I have to define all of these setting for each which seems a bit much and it currently is directly based off of Juniors voice. I will eventually modify it so that you define the voice and then the specific “note” definitions are based on your basic voice, but that is a future enhancement. Also this is defined inside a specific song and it NEEDS to be pushed out to a separate file so I do not define this in every “song” python script. Now the rest of the script is tucked inside of a function so that you can specifically fire it off and it doesn’t just start singing when you run the “python.execFile(….happy_birthday.py”)

Here is the rest of the script:

def singHappyBirthday(name):

mouth.setAudioEffects(singF)

mouth.speakBlocking("Happ, pee")

mouth.setAudioEffects(singG)

mouth.speakBlocking("birth")

mouth.setAudioEffects(singF)

mouth.speakBlocking("day")

mouth.setAudioEffects(singB)

mouth.speakBlocking("to")

mouth.setAudioEffects(singA)

mouth.speakBlocking("you!")

mouth.setAudioEffects(singF)

mouth.speakBlocking("Happ, pee")

mouth.setAudioEffects(singG)

mouth.speakBlocking("birth")

mouth.setAudioEffects(singF)

mouth.speakBlocking("day")

mouth.setAudioEffects(singB)

mouth.speakBlocking("to")

mouth.setAudioEffects(singA)

mouth.speakBlocking("you!")

mouth.setAudioEffects(singF)

mouth.speakBlocking("Happ, pee")

mouth.setAudioEffects(singHighC)

mouth.speakBlocking("birth")

mouth.setAudioEffects(singA)

mouth.speakBlocking("day")

mouth.setAudioEffects(singF)

mouth.speakBlocking("dear")

mouth.setAudioEffects(singE)

mouth.speakBlocking(name)

mouth.setAudioEffects(singB)

mouth.speakBlocking("Happ, pee")

mouth.setAudioEffects(singA)

mouth.speakBlocking("birth")

mouth.setAudioEffects(singF)

mouth.speakBlocking("day")

mouth.setAudioEffects(singG)

mouth.speakBlocking("to")

mouth.setAudioEffects(singF)

mouth.speakBlocking("yooou")

####Test Happy Birthday

#singHappyBirthday("kyle")

So here at the bottom you will notice I have a commented out call to the defined function. I can run this specific script by itself and test it over and over again separate from loading all of the other pieces. This was nice when trying to tweak the pronunciation of the different words. Let’s now look at the actual singing:

mouth.setAudioEffects(singB)

mouth.speakBlocking("Happ, pee")

So this is not just reading text there is making to distinct syllables which is a bit of a challenge. Also, when there are two notes for a single word you end up with something like:

mouth.setAudioEffects(singA)

mouth.speakBlocking("birth")

mouth.setAudioEffects(singF)

mouth.speakBlocking("day")

Well, I think that is about all I can tell you about the process I went through and services I used and a bit of code.

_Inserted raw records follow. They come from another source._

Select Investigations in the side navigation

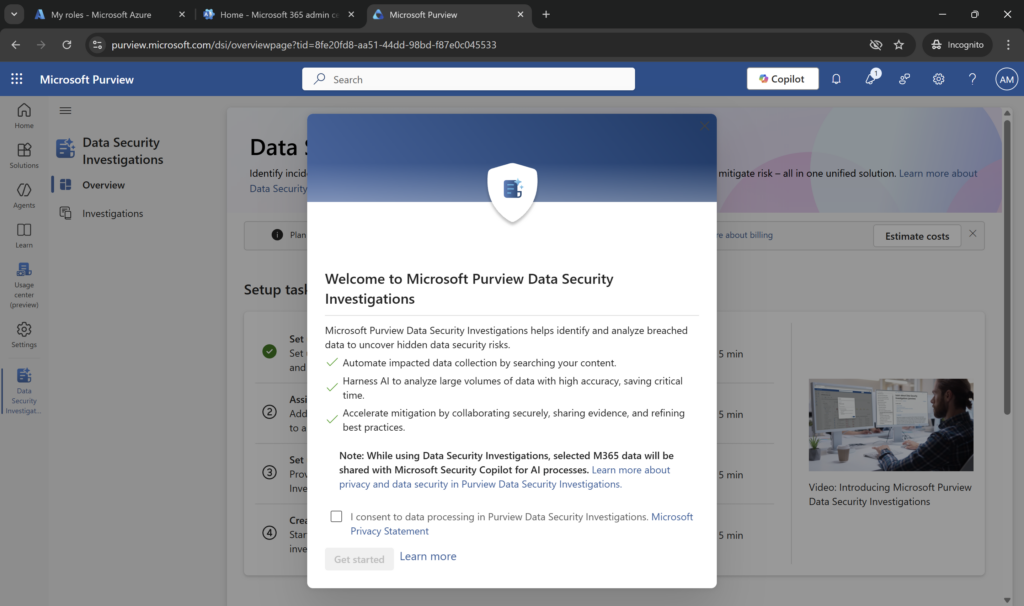tap(112, 213)
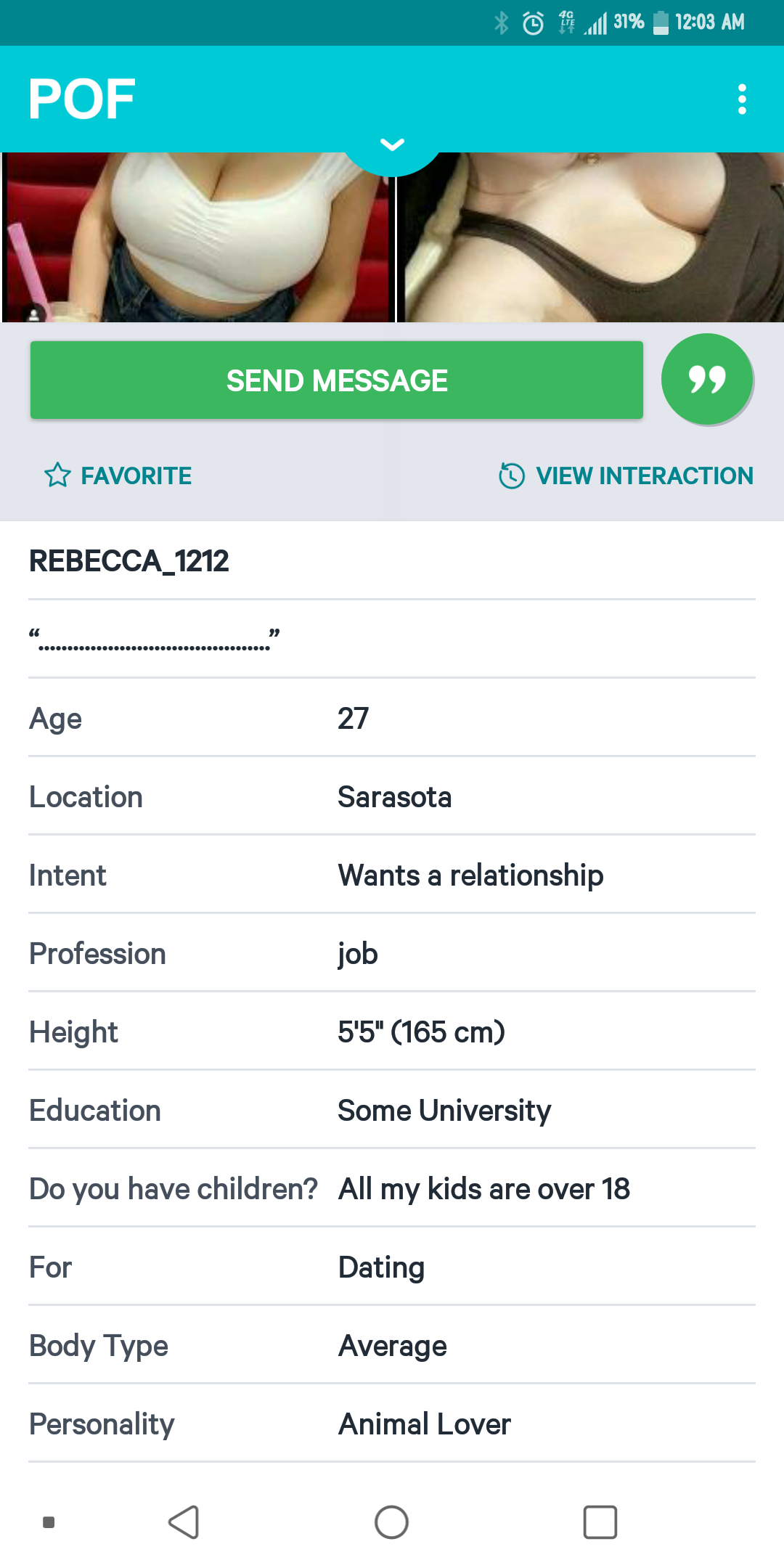Open the left profile photo
The width and height of the screenshot is (784, 1568).
pos(197,237)
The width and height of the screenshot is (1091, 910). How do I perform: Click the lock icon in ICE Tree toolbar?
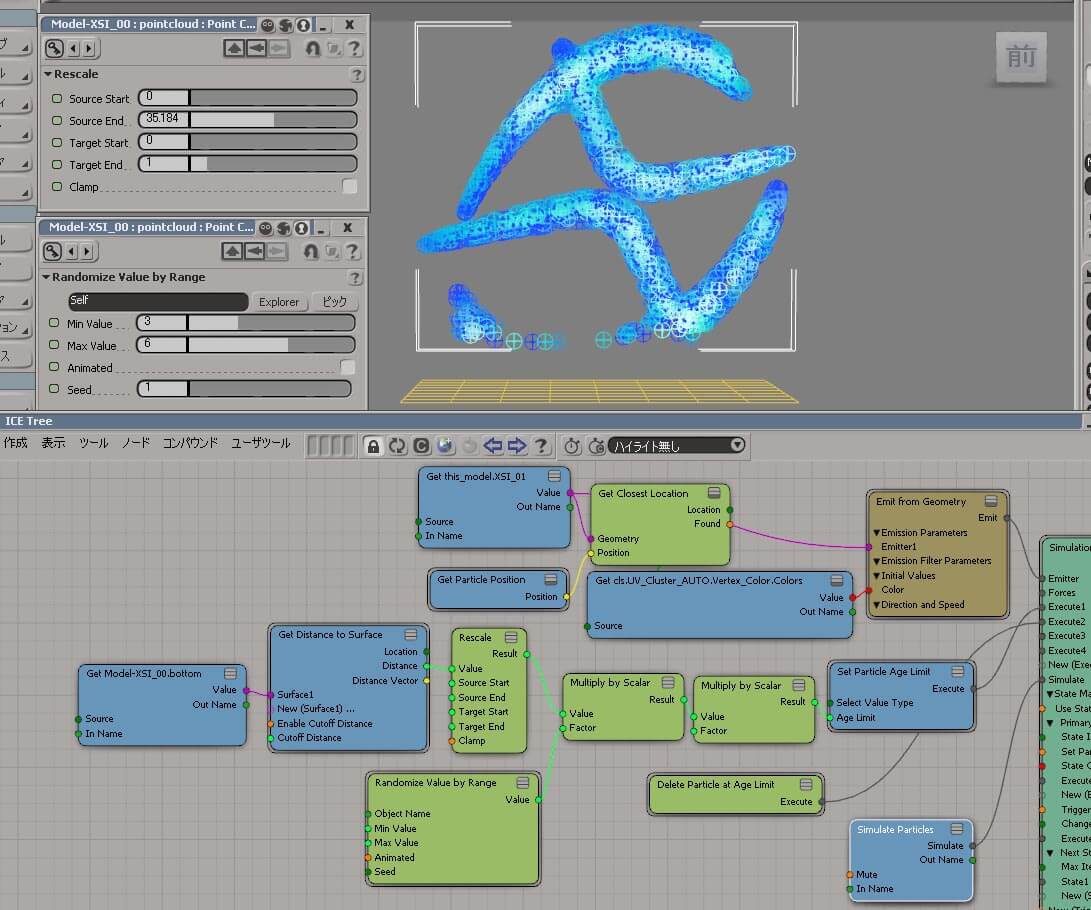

I think I am going to add some Github Gists for this eventually too, so you may want to come back and check this post again.

Future work I am going to add is the ability to define a different rate so that notes can be sustained, I thought it should be super simple with

mouth.setAudioEffects("TractScaler(amount=1.4) + F0Scale(f0Scale=0.0) + F0Add(f0Add=60.0) + Robot(amount=8.0) + Rate(amount=1.75)") but it didn’t seem to work as I expected. I will keep iterating on this until it works better I promise.

Thanks for your interest!

Kyle